Сейчас она выглядит почти грустной и вытирает слезы фиолетовым крылом.
— Вылазь сам!
— Я ничего им не скажу. Я ничего не знаю, — хриплю я. — Скорую или мне конец.
Та колеблется.
— Я люблю тебя, — беззвучно говорю я.
Меня учили, что эта уловка всегда действует. И она действует. Приоткрытый красный клюв раскрывается еще шире.
— Ты врёшь, даже стоя одной ногой в могиле, выродок, — шипит она. — Но я сделаю вид, что поверила тебе. В последний раз.
Она вскакивает и начинает жать на кнопки телефона.

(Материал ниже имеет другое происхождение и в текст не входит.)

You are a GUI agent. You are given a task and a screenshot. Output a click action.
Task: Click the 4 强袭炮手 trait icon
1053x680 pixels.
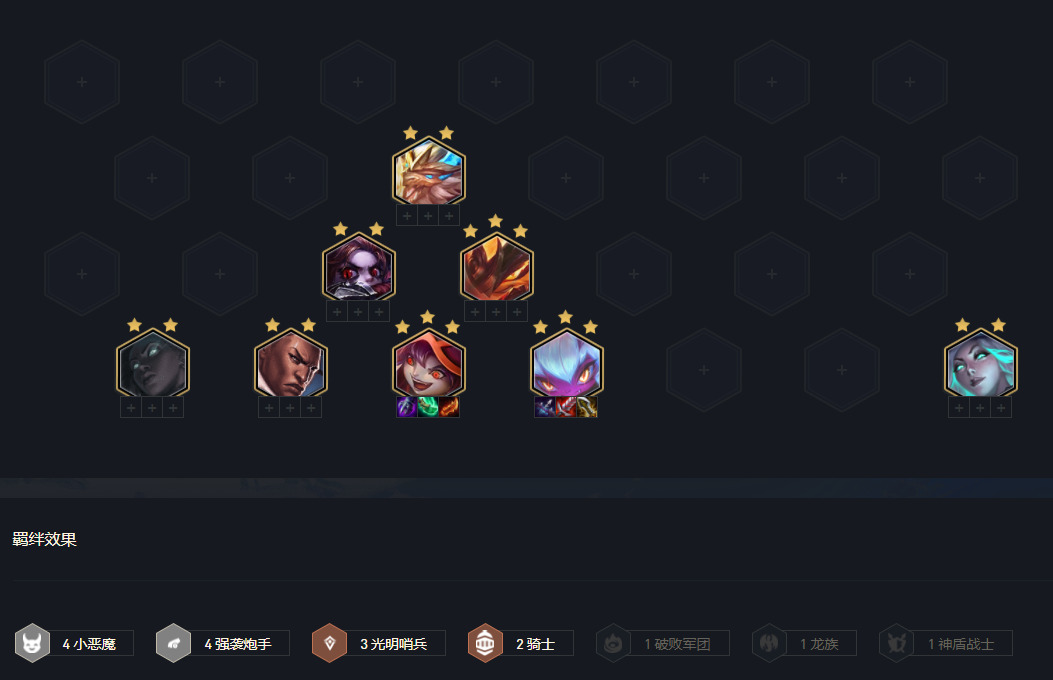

Её голос звучит чисто и слегка испуганно — так звучал бы голос матери, которая возвращалась с прогулки с белокурым младенцем и споткнулась в подъезде о бездыханное тело...
— В соседнем подъезде какой-то... человек, — говорит она, тщательно подбирая слова. — И, кажется, ему очень... плохо. Приезжайте, иначе он... всё.
Она продиктовала адрес. Потом схватила меня под мышки и с неожиданной силой потащила в подъезд. Один пролёт. Два. Три. Я хриплю так сильно, что вот-вот начну выплевывать собственные легкие.
— Только попробуй проговориться им насчёт моей хаты, и я найду тебя, разрежу тебе живот, а кишки заброшу на провода. У меня полно таких, которые за дозу выпотрошат кого угодно. Вкурил? И лучше бы тебе сейчас это слышать и хорошенько запомнить.
Ступенька врезается в мои шейные позвонки, мои руки шарят по бетону, пытаясь нащупать что-то, за что можно схватиться. Мне кажется, что я проваливаюсь в яму, наполненную плотоядными тварями.
— Подожди! — задыхаюсь я, надеясь, что она еще здесь.
— Чего еще?
— В какой мы стране?
Она молчит.
— Катись к дьяволу, красавчик! Нет, надеюсь, что ты уже там!